- _Série d'exercices_:
• a. Résumez en deux phrases l'entretien sur les élections américaines.
• b. Prolongez l'entretien sur les élections américaines à partir de sa dernière phrase.

- _Extrait source_:
········
«Harris, plus prévisible que Trump»

Les économistes du KOF Heiner Mikosch et Maurizio Daniele reviennent dans cette interview sur les différences de politique économique entre Kamala Harris et Donald Trump et donnent un aperçu de l'évolution conjoncturelle aux États-Unis.

Le monde entier a les yeux rivés sur les élections présidentielles américaines. Pourquoi les États-Unis sont-ils si importants à l'échelle internationale ?
Daniele : Les États-Unis restent le moteur de l'économie mondiale. Presque tous les pays du monde - à l'exception de cas particuliers comme la Corée du Nord - ont des relations économiques fortes avec les États-Unis. Cela vaut aussi pour la Suisse. Les États-Unis sont le deuxième marché d'exportation le plus important pour la Suisse, après l'Union européenne, avec une part de près de 20 pour cent.

Maurizio Daniele économiste du KOF
«Les États-Unis restent le moteur de l'économie mondiale.»
Maurizio Daniele économiste du KOF
Maurizio Daniele

Les États-Unis jouent un rôle central dans presque tous les conflits géopolitiques, que ce soit à Taïwan, en Ukraine ou au Moyen-Orient. Est-ce aussi un des facteurs expliquant pourquoi les élections présidentielles ont une telle importance au-delà des États-Unis ?
Mikosch : Oui. Les États-Unis sont un « agenda setter » international, que ce soit en géopolitique ou dans les accords internationaux. Des projets comme l'impôt minimum mondial, par exemple, ne peuvent fonctionner que si les États-Unis y participent. Si les États-Unis entament un conflit commercial avec la Chine, chaque autre pays doit se poser la question de savoir quelle est sa position et comment il se positionne par rapport à cela.
········
- _Matériel fourni_:
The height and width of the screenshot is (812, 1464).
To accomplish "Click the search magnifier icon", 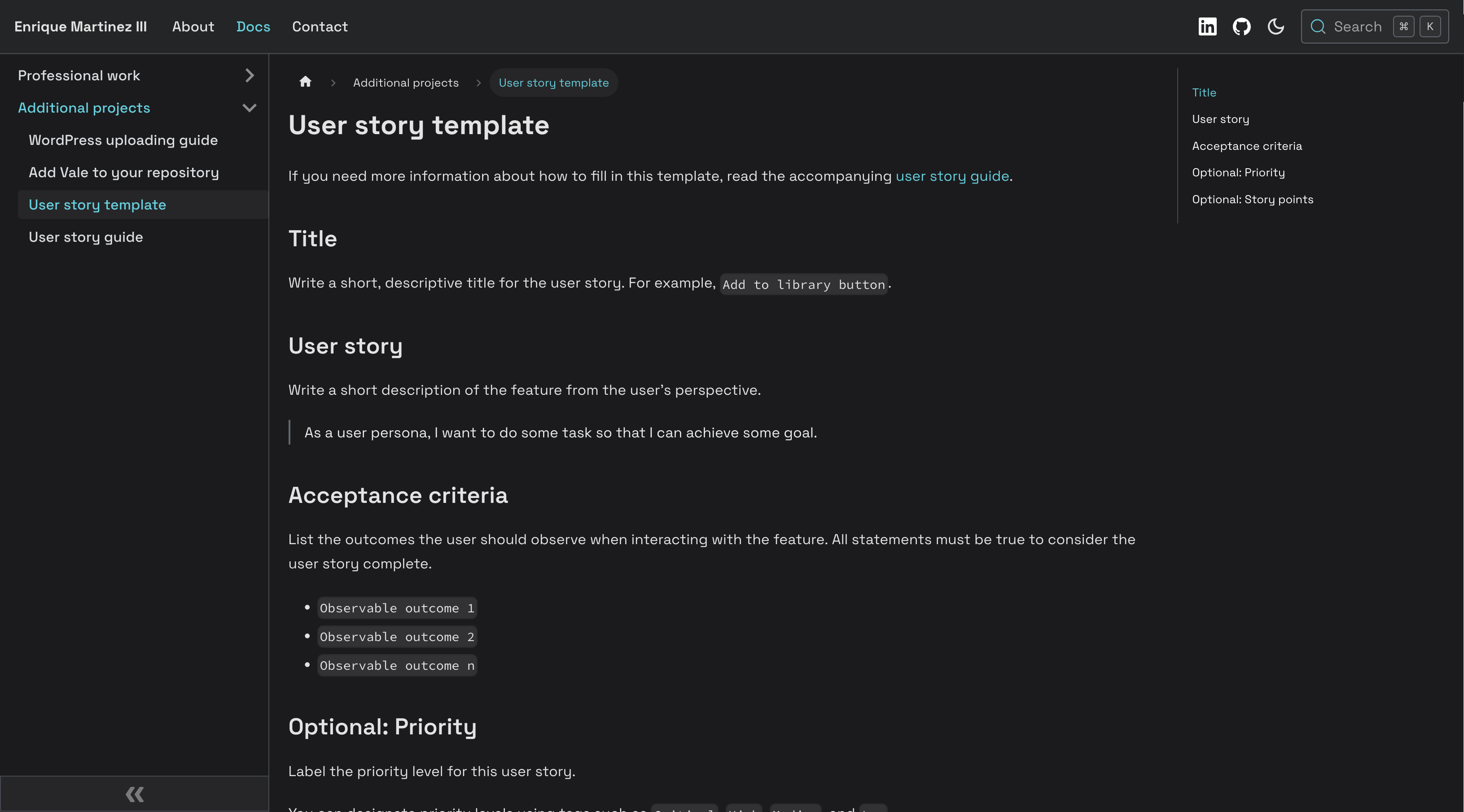I will point(1317,27).
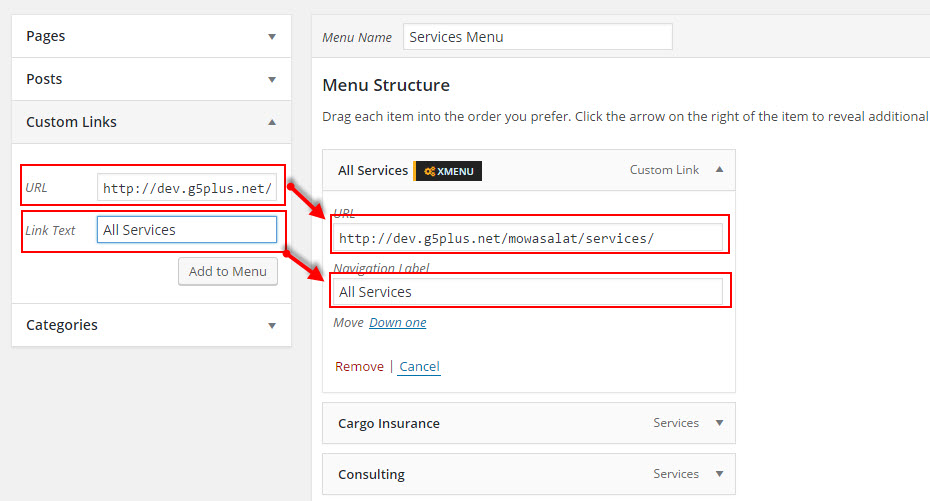
Task: Focus the Menu Name field
Action: coord(537,37)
········
- _Corrigé_:
• a. Pour Maurizio Daniele, économiste du KOF, les États-Unis restent le moteur de l'économie mondiale et constituent pour la Suisse le deuxième marché d'exportation après l'Union européenne, avec une part de près de 20 pour cent. Heiner Mikosch ajoute qu'ils sont un « agenda setter » international en géopolitique comme dans les accords internationaux, si bien qu'un projet comme l'impôt minimum mondial ne peut fonctionner qu'avec leur participation.

• b.
Daniele : Un exemple à ce sujet : l'entreprise néerlandaise ASML, fabricant de machines spéciales pour la production de puces, a dû stopper cette année la livraison de certaines machines en Chine en raison de la pression exercée par les États-Unis sur le gouvernement néerlandais. Cela montre à quel point les États-Unis sont dominants et puissants.

Heiner Mikosch économiste du KOF
«Trump est connu pour gouverner de manière disruptive et ad hoc. C'est pourquoi nous estimons que l'incertitude politique serait plus grande s'il devait l’emporter.»
Heiner Mikosch économiste du KOF
Heiner Mikosch

Avec Kamala Harris et Donald Trump, ce sont deux candidats opposés qui se présentent aux élections. Quelles sont les principales différences entre les deux candidats ?
Mikosch : Trump est connu pour gouverner de manière disruptive et ad hoc. C'est pourquoi nous estimons que l'incertitude politique serait plus grande s'il devait l’emporter. Sous Trump, on peut imaginer des scénarios positifs pour l'économie - il pourrait par exemple endiguer certains conflits internationaux par des arrangements - mais aussi des scénarios négatifs, comme le fait que lui et ses acolytes endommagent durablement les institutions démocratiques américaines.

Et Kamala Harris ?
Mikosch : Harris est plus prévisible que Trump. Elle est plus proche de ce que nous connaissons de Barack Obama et de Joe Biden. Avec elle, nous connaitrions ainsi moins d'incertitude politique.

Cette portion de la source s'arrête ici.